Various philosophers have tackled the problem of misguided philanthropy and pathological altruism. Michael Novak once described rootless liberalism as being oddly characterized by both an “exaggerated individualism” and “an exaggerated sense of universal community.” “The middle term between these two extremes” he said—that is, “the term pointing to the finite human communities in which individuals live and have their being”—is “precisely the term that the liberal personality disvalues.” By leaping over their own local and national communities and into the Third World when relieving their altruistic urges, it’s as if they perceive philanthropy only in the abstract. Further, they seem compelled by some sort of guilt complex; due, for instance, to the West’s history of Third World colonialism, or to present global wealth disparities.

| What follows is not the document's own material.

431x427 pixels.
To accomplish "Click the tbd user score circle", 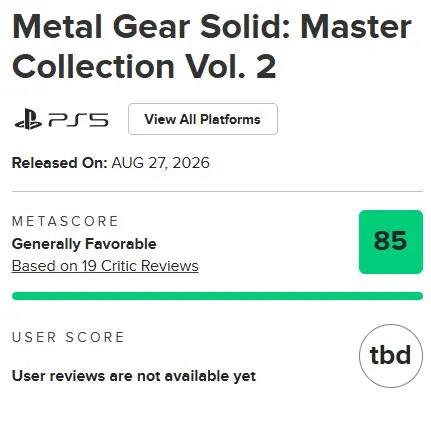I will coord(391,356).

It is Novak’s “middle term” of community and nation which is ironically so core to the greater, universal humanitarianism pursued by globalists. As was further said by the great Edmund Burke, “to love the little platoon we belong to in society, is the first principle of public affections… it is the first link in the series by which we proceed towards a love to our country, and to mankind.”

The late political philosopher George Grant similarly espoused this principle when he wrote:

It is true that no particularism can adequately incarnate the good. But is it not also true that only through some particular roots, however partial, can human beings first grasp what is good and it is the juice of such roots which for most men sustain their partaking in a more universal good?

Before stepping out into the global community, one first needs a firm grounding in the global community’s basic unit: the nation. Showing love and dedication to one’s own seems an obvious prerequisite to extending the same to strangers. How, for instance, can one show an understanding for the needs, values, and traditions of other nations when they disregard those of their own?